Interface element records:
▬▬▬▬▬▬▬▬▬▬
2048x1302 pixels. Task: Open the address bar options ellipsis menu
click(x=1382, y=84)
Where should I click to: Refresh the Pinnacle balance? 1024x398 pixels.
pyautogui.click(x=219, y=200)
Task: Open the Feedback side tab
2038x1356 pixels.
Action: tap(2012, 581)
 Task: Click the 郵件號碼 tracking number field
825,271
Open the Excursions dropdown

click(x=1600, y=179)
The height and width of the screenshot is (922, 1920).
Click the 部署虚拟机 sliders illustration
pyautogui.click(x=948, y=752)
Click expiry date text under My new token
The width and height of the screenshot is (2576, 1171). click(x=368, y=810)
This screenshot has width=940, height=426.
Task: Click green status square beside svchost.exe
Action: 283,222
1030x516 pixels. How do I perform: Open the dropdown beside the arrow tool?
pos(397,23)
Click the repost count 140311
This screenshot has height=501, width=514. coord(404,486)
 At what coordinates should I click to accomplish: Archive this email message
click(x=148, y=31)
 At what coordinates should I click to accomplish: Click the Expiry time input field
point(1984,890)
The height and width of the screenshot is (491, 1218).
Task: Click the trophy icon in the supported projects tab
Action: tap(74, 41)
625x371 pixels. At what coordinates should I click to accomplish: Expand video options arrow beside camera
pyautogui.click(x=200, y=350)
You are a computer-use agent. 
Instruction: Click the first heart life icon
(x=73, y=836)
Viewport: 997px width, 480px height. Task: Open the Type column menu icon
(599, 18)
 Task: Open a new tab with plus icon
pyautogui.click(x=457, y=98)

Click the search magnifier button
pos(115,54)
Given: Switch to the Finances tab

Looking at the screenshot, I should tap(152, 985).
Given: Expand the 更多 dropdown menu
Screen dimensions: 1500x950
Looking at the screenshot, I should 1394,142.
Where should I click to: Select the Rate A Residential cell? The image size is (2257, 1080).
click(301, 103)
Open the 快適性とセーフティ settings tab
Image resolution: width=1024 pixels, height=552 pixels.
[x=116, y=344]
▬▬▬▬▬▬▬▬▬▬
» **Exercise aim**
Rewrite the listing above with each "dropdown" swapped for "drop-down", leaving every other part unchanged.

» **Response to this task**
2048x1302 pixels. Task: Open the address bar options ellipsis menu
click(x=1382, y=84)
Where should I click to: Refresh the Pinnacle balance? 1024x398 pixels.
pyautogui.click(x=219, y=200)
Task: Open the Feedback side tab
2038x1356 pixels.
Action: tap(2012, 581)
 Task: Click the 郵件號碼 tracking number field
825,271
Open the Excursions drop-down

click(x=1600, y=179)
The height and width of the screenshot is (922, 1920).
Click the 部署虚拟机 sliders illustration
pyautogui.click(x=948, y=752)
Click expiry date text under My new token
The width and height of the screenshot is (2576, 1171). click(x=368, y=810)
This screenshot has width=940, height=426.
Task: Click green status square beside svchost.exe
Action: 283,222
1030x516 pixels. How do I perform: Open the drop-down beside the arrow tool?
pos(397,23)
Click the repost count 140311
This screenshot has height=501, width=514. coord(404,486)
 At what coordinates should I click to accomplish: Archive this email message
click(x=148, y=31)
 At what coordinates should I click to accomplish: Click the Expiry time input field
point(1984,890)
The height and width of the screenshot is (491, 1218).
Task: Click the trophy icon in the supported projects tab
Action: tap(74, 41)
625x371 pixels. At what coordinates should I click to accomplish: Expand video options arrow beside camera
pyautogui.click(x=200, y=350)
You are a computer-use agent. 
Instruction: Click the first heart life icon
(x=73, y=836)
Viewport: 997px width, 480px height. Task: Open the Type column menu icon
(599, 18)
 Task: Open a new tab with plus icon
pyautogui.click(x=457, y=98)

Click the search magnifier button
pos(115,54)
Given: Switch to the Finances tab

Looking at the screenshot, I should tap(152, 985).
Given: Expand the 更多 drop-down menu
Screen dimensions: 1500x950
Looking at the screenshot, I should 1394,142.
Where should I click to: Select the Rate A Residential cell? The image size is (2257, 1080).
click(301, 103)
Open the 快適性とセーフティ settings tab
Image resolution: width=1024 pixels, height=552 pixels.
[x=116, y=344]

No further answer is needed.